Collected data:
<<<<
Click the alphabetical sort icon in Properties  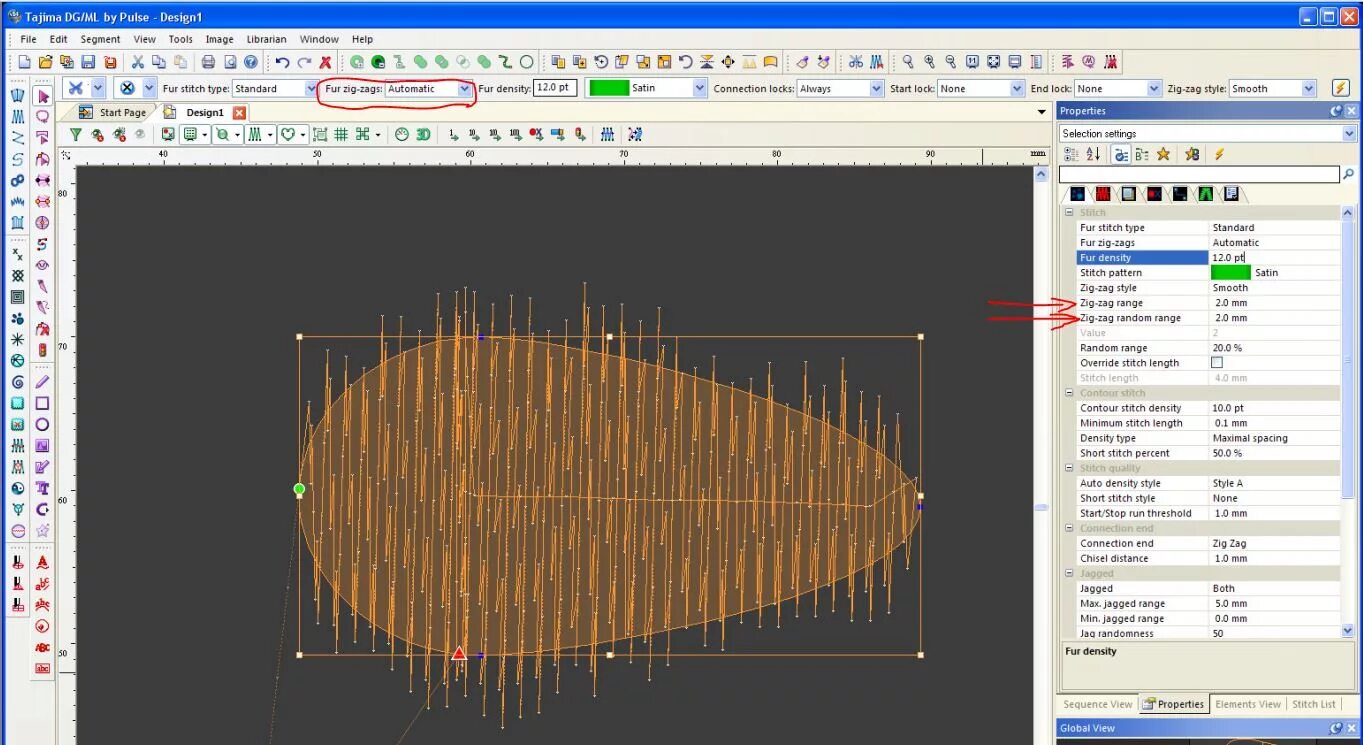[x=1093, y=154]
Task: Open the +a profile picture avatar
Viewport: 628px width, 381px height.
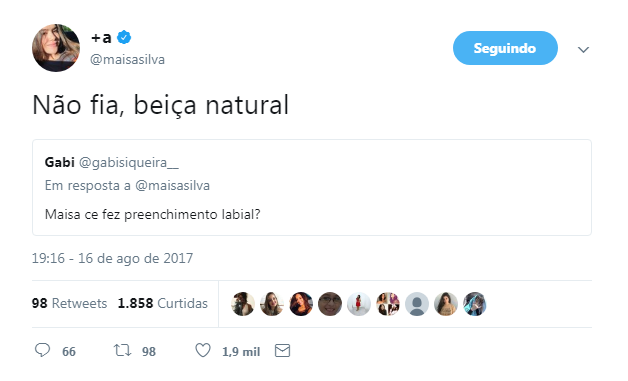Action: (56, 48)
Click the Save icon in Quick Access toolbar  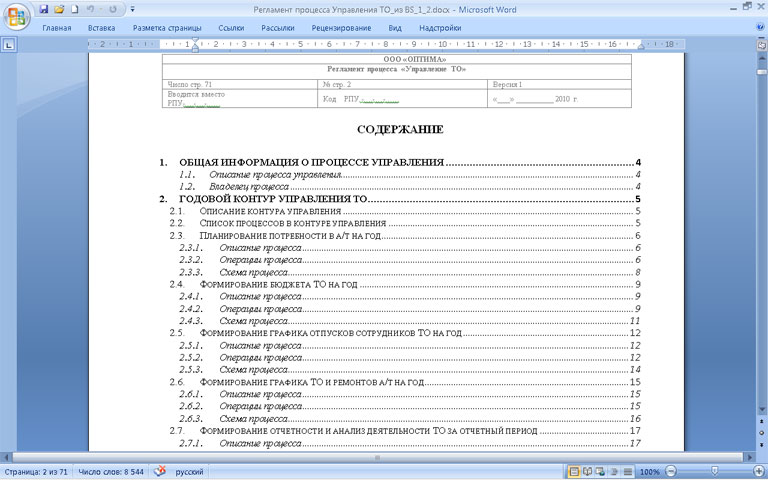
>>>>
THE TASK: Output a verbatim copy of the lines from the line containing "Task: Open the +a profile picture avatar" through the end of the data, both included, without any images.

REPLY:
Task: Open the +a profile picture avatar
Viewport: 628px width, 381px height.
Action: (56, 48)
Click the Save icon in Quick Access toolbar  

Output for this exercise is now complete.